# Collected data

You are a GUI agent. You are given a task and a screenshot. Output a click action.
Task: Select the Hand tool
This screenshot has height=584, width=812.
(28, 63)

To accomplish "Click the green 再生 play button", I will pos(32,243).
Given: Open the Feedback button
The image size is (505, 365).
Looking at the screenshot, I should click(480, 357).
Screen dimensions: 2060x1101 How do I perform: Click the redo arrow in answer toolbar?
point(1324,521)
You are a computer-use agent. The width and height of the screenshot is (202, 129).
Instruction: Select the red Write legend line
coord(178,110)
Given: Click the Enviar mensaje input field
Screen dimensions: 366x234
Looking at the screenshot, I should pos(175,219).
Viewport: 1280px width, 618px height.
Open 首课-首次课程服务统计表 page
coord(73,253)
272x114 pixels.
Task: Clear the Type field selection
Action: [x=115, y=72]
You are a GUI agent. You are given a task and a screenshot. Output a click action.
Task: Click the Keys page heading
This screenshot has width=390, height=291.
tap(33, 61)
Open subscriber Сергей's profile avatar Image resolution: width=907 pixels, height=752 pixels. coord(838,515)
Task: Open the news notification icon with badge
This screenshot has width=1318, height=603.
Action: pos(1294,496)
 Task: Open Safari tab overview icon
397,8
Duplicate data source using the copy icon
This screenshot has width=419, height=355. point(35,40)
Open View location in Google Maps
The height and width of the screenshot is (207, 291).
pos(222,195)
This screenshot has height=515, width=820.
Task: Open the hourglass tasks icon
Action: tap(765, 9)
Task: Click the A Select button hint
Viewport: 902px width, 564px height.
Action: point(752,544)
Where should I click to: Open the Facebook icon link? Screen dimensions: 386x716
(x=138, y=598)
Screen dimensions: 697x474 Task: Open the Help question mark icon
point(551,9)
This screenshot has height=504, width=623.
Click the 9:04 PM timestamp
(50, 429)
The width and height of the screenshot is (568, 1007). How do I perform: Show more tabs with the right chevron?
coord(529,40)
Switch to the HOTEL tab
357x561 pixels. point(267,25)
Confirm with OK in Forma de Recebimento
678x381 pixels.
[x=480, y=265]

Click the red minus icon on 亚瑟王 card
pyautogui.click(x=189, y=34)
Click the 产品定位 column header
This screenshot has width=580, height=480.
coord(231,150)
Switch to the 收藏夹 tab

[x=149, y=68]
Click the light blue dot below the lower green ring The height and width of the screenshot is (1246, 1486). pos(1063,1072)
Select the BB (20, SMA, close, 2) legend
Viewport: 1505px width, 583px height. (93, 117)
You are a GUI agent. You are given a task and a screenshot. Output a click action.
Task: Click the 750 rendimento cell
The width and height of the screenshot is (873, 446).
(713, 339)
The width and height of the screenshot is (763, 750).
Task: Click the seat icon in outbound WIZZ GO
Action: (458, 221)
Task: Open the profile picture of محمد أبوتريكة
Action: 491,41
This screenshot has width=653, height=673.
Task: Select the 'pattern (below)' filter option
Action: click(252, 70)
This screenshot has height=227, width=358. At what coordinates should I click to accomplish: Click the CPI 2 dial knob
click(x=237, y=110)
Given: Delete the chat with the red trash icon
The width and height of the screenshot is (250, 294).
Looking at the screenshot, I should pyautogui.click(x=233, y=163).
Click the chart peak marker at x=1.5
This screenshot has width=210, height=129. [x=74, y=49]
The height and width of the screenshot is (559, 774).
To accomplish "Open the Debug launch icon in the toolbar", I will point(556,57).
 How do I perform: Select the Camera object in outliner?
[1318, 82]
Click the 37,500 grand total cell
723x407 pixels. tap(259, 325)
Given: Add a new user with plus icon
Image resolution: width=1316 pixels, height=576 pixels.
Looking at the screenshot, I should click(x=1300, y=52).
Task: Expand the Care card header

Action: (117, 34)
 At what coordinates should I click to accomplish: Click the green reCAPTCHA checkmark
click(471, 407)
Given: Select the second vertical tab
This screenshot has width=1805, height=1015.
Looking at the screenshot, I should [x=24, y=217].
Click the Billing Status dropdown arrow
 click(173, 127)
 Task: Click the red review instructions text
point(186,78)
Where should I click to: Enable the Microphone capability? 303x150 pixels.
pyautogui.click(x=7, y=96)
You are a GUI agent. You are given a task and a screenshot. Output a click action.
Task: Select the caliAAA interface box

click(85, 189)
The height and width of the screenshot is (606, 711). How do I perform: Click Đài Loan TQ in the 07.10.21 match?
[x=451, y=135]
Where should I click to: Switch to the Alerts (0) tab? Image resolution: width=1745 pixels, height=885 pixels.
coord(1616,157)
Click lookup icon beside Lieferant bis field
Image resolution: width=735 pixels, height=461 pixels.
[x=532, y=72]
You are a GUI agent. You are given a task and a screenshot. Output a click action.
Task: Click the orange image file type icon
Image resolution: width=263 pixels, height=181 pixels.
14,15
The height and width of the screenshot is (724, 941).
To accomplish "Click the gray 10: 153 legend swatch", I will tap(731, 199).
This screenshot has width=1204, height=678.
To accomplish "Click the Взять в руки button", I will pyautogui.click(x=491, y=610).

# Instructions for the task
When answering, write out each of the lines above exactly as given.

# Answer below
You are a GUI agent. You are given a task and a screenshot. Output a click action.
Task: Select the Hand tool
This screenshot has height=584, width=812.
(28, 63)

To accomplish "Click the green 再生 play button", I will pos(32,243).
Given: Open the Feedback button
The image size is (505, 365).
Looking at the screenshot, I should click(480, 357).
Screen dimensions: 2060x1101 How do I perform: Click the redo arrow in answer toolbar?
point(1324,521)
You are a computer-use agent. The width and height of the screenshot is (202, 129).
Instruction: Select the red Write legend line
coord(178,110)
Given: Click the Enviar mensaje input field
Screen dimensions: 366x234
Looking at the screenshot, I should pos(175,219).
Viewport: 1280px width, 618px height.
Open 首课-首次课程服务统计表 page
coord(73,253)
272x114 pixels.
Task: Clear the Type field selection
Action: [x=115, y=72]
You are a GUI agent. You are given a task and a screenshot. Output a click action.
Task: Click the Keys page heading
This screenshot has width=390, height=291.
tap(33, 61)
Open subscriber Сергей's profile avatar Image resolution: width=907 pixels, height=752 pixels. coord(838,515)
Task: Open the news notification icon with badge
This screenshot has width=1318, height=603.
Action: pos(1294,496)
 Task: Open Safari tab overview icon
397,8
Duplicate data source using the copy icon
This screenshot has width=419, height=355. point(35,40)
Open View location in Google Maps
The height and width of the screenshot is (207, 291).
pos(222,195)
This screenshot has height=515, width=820.
Task: Open the hourglass tasks icon
Action: tap(765, 9)
Task: Click the A Select button hint
Viewport: 902px width, 564px height.
Action: point(752,544)
Where should I click to: Open the Facebook icon link? Screen dimensions: 386x716
(x=138, y=598)
Screen dimensions: 697x474 Task: Open the Help question mark icon
point(551,9)
This screenshot has height=504, width=623.
Click the 9:04 PM timestamp
(50, 429)
The width and height of the screenshot is (568, 1007). How do I perform: Show more tabs with the right chevron?
coord(529,40)
Switch to the HOTEL tab
357x561 pixels. point(267,25)
Confirm with OK in Forma de Recebimento
678x381 pixels.
[x=480, y=265]

Click the red minus icon on 亚瑟王 card
pyautogui.click(x=189, y=34)
Click the 产品定位 column header
This screenshot has width=580, height=480.
coord(231,150)
Switch to the 收藏夹 tab

[x=149, y=68]
Click the light blue dot below the lower green ring The height and width of the screenshot is (1246, 1486). pos(1063,1072)
Select the BB (20, SMA, close, 2) legend
Viewport: 1505px width, 583px height. (93, 117)
You are a GUI agent. You are given a task and a screenshot. Output a click action.
Task: Click the 750 rendimento cell
The width and height of the screenshot is (873, 446).
(713, 339)
The width and height of the screenshot is (763, 750).
Task: Click the seat icon in outbound WIZZ GO
Action: (458, 221)
Task: Open the profile picture of محمد أبوتريكة
Action: 491,41
This screenshot has width=653, height=673.
Task: Select the 'pattern (below)' filter option
Action: click(252, 70)
This screenshot has height=227, width=358. At what coordinates should I click to accomplish: Click the CPI 2 dial knob
click(x=237, y=110)
Given: Delete the chat with the red trash icon
The width and height of the screenshot is (250, 294).
Looking at the screenshot, I should pyautogui.click(x=233, y=163).
Click the chart peak marker at x=1.5
This screenshot has width=210, height=129. [x=74, y=49]
The height and width of the screenshot is (559, 774).
To accomplish "Open the Debug launch icon in the toolbar", I will point(556,57).
 How do I perform: Select the Camera object in outliner?
[1318, 82]
Click the 37,500 grand total cell
723x407 pixels. tap(259, 325)
Given: Add a new user with plus icon
Image resolution: width=1316 pixels, height=576 pixels.
Looking at the screenshot, I should click(x=1300, y=52).
Task: Expand the Care card header

Action: (117, 34)
 At what coordinates should I click to accomplish: Click the green reCAPTCHA checkmark
click(471, 407)
Given: Select the second vertical tab
This screenshot has width=1805, height=1015.
Looking at the screenshot, I should [x=24, y=217].
Click the Billing Status dropdown arrow
 click(173, 127)
 Task: Click the red review instructions text
point(186,78)
Where should I click to: Enable the Microphone capability? 303x150 pixels.
pyautogui.click(x=7, y=96)
You are a GUI agent. You are given a task and a screenshot. Output a click action.
Task: Select the caliAAA interface box

click(85, 189)
The height and width of the screenshot is (606, 711). How do I perform: Click Đài Loan TQ in the 07.10.21 match?
[x=451, y=135]
Where should I click to: Switch to the Alerts (0) tab? Image resolution: width=1745 pixels, height=885 pixels.
coord(1616,157)
Click lookup icon beside Lieferant bis field
Image resolution: width=735 pixels, height=461 pixels.
[x=532, y=72]
You are a GUI agent. You are given a task and a screenshot. Output a click action.
Task: Click the orange image file type icon
Image resolution: width=263 pixels, height=181 pixels.
14,15
The height and width of the screenshot is (724, 941).
To accomplish "Click the gray 10: 153 legend swatch", I will tap(731, 199).
This screenshot has width=1204, height=678.
To accomplish "Click the Взять в руки button", I will pyautogui.click(x=491, y=610).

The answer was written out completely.